===== DATA LINES

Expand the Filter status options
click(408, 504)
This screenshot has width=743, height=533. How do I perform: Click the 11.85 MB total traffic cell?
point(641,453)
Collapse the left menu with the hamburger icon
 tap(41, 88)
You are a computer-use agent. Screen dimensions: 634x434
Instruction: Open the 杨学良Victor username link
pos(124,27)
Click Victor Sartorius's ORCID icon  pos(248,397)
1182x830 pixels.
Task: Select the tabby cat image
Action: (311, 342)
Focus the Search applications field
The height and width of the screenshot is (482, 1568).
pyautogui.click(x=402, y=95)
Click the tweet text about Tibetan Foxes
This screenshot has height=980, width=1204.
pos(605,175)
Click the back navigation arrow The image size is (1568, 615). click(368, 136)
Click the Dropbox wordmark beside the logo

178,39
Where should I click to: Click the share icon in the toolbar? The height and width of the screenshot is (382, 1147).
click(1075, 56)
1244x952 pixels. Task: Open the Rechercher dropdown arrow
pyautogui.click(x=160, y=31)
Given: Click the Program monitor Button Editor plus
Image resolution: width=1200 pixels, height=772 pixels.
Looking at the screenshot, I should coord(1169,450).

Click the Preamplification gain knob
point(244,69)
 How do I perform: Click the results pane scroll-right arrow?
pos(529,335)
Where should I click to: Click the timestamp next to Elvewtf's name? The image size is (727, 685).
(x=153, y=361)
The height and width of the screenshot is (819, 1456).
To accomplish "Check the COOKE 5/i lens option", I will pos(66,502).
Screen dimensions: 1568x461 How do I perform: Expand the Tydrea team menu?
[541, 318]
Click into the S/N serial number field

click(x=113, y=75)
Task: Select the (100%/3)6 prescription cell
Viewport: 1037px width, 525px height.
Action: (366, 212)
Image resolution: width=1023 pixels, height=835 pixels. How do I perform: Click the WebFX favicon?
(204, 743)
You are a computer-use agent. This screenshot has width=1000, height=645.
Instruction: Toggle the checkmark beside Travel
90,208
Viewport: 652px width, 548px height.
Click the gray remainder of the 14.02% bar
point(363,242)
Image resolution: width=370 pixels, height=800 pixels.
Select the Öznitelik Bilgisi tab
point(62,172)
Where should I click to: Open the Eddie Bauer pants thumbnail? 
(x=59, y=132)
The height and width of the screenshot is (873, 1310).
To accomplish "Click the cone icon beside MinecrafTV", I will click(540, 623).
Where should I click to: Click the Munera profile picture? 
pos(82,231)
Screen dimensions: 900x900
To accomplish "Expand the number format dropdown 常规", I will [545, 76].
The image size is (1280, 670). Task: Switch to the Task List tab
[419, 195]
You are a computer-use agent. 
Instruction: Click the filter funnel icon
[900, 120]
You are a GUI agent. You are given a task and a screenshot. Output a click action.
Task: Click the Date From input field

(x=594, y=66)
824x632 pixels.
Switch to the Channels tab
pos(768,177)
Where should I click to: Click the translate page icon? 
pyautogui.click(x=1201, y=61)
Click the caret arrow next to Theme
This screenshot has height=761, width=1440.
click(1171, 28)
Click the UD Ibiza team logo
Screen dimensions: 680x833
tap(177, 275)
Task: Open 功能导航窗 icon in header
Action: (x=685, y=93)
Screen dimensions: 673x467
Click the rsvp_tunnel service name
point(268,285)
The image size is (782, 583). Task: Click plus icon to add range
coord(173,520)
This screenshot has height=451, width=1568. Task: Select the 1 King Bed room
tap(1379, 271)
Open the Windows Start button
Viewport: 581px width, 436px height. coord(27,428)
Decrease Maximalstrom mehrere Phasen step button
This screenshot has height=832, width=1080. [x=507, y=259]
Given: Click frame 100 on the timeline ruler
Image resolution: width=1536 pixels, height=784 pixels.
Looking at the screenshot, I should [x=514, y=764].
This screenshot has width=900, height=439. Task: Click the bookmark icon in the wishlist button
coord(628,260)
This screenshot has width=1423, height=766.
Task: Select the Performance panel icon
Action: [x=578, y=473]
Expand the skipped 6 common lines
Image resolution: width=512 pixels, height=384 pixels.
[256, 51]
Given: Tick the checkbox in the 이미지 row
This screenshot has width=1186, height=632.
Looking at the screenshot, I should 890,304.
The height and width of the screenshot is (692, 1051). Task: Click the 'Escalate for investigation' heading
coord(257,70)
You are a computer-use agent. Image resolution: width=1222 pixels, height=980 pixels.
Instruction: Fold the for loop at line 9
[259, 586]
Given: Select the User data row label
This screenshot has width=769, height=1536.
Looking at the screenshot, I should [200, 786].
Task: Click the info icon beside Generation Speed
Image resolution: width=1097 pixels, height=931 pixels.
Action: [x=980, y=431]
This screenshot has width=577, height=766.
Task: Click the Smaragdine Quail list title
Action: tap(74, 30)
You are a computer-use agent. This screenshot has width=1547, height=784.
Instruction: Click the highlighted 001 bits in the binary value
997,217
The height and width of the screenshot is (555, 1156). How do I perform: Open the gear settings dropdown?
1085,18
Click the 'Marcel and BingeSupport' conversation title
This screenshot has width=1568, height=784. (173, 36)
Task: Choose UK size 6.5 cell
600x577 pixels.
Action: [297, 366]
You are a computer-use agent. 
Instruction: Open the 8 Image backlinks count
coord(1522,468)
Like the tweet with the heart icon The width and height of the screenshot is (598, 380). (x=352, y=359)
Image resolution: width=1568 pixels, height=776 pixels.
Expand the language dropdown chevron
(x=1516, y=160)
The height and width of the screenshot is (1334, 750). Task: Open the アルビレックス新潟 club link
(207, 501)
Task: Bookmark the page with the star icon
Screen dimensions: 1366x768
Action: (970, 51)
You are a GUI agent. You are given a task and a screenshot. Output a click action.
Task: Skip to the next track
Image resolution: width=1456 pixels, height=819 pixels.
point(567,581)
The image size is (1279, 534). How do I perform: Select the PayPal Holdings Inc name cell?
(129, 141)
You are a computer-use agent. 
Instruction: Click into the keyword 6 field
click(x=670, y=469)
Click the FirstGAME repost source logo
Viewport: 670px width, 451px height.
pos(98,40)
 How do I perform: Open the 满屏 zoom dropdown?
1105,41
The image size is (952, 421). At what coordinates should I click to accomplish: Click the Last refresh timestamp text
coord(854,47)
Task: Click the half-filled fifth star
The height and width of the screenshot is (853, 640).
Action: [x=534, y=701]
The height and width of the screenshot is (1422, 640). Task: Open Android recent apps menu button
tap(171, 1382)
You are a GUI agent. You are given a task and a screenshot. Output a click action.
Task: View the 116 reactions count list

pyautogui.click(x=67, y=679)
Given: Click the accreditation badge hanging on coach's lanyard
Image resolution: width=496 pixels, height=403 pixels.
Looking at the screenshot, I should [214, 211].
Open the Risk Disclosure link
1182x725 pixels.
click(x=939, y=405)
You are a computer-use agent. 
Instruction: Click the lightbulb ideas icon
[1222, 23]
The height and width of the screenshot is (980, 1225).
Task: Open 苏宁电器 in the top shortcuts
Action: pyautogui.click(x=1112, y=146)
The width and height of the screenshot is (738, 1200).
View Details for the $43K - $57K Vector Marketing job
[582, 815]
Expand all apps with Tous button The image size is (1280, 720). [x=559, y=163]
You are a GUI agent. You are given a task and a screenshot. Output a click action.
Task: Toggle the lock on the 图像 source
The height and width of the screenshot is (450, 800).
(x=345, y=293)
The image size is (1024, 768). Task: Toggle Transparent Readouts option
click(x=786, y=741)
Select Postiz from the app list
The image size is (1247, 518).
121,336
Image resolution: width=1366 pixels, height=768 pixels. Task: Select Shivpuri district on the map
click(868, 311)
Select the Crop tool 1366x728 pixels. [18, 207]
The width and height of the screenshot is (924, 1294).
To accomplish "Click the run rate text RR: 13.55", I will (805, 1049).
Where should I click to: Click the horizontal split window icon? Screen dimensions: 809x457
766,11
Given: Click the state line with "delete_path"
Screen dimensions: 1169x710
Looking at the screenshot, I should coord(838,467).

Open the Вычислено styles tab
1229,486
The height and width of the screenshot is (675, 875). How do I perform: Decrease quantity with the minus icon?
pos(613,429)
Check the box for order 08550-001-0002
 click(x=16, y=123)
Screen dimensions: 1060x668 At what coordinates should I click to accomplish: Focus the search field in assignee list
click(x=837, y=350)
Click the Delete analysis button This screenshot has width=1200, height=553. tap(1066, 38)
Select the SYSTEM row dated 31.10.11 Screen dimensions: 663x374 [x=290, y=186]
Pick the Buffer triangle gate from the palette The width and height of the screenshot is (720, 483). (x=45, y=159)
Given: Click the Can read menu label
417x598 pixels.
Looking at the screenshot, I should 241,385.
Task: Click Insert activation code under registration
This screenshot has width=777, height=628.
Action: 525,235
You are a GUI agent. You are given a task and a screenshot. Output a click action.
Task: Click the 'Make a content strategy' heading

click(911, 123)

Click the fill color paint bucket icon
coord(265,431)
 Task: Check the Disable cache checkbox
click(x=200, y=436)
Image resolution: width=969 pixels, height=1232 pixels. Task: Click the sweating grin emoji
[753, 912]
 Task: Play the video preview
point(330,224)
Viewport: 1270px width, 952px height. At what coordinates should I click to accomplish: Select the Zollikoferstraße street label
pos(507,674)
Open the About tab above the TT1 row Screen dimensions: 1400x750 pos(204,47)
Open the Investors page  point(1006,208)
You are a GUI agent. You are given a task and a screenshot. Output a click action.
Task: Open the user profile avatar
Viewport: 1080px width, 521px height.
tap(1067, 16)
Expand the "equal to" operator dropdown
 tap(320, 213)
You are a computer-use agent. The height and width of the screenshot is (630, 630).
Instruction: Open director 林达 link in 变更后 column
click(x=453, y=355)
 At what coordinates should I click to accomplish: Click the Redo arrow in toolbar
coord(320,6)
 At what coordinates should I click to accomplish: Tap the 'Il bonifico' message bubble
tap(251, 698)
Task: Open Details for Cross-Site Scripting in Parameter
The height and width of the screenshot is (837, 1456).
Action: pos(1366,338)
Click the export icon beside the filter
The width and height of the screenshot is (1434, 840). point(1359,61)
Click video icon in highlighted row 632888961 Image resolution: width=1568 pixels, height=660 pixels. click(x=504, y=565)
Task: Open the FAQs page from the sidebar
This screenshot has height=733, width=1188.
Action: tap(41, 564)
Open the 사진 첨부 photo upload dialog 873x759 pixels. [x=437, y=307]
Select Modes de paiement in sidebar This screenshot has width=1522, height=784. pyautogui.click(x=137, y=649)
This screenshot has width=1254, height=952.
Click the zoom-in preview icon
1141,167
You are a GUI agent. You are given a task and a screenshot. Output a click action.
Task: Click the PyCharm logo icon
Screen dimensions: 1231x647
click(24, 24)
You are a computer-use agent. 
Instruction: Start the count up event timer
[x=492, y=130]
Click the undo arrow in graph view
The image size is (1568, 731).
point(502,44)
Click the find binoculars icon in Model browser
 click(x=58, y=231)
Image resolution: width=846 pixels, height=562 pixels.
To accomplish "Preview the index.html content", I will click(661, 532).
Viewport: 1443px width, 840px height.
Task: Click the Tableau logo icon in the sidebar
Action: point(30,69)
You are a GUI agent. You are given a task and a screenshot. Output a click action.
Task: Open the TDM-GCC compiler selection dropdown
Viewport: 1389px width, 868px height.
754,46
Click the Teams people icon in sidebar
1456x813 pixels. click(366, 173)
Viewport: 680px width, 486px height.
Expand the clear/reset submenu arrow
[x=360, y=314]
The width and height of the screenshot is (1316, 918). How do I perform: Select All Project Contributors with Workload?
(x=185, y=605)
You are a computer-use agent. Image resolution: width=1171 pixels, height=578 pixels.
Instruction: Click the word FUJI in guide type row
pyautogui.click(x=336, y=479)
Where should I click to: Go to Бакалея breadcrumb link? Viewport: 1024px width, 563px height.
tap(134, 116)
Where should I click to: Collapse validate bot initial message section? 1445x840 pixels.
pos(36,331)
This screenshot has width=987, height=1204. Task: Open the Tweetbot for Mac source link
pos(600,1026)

==========

THE REQUEST:
Copy everything in the data from the line containing "Click the Delete" down to the line containing "Open the About", changing "Select" to "Choose" and keeping everything else the same.

EXERCISE RESULT:
Click the Delete analysis button This screenshot has width=1200, height=553. tap(1066, 38)
Choose the SYSTEM row dated 31.10.11 Screen dimensions: 663x374 [x=290, y=186]
Pick the Buffer triangle gate from the palette The width and height of the screenshot is (720, 483). (x=45, y=159)
Given: Click the Can read menu label
417x598 pixels.
Looking at the screenshot, I should 241,385.
Task: Click Insert activation code under registration
This screenshot has width=777, height=628.
Action: 525,235
You are a GUI agent. You are given a task and a screenshot. Output a click action.
Task: Click the 'Make a content strategy' heading

click(911, 123)

Click the fill color paint bucket icon
coord(265,431)
 Task: Check the Disable cache checkbox
click(x=200, y=436)
Image resolution: width=969 pixels, height=1232 pixels. Task: Click the sweating grin emoji
[753, 912]
 Task: Play the video preview
point(330,224)
Viewport: 1270px width, 952px height. At what coordinates should I click to accomplish: Choose the Zollikoferstraße street label
pos(507,674)
Open the About tab above the TT1 row Screen dimensions: 1400x750 pos(204,47)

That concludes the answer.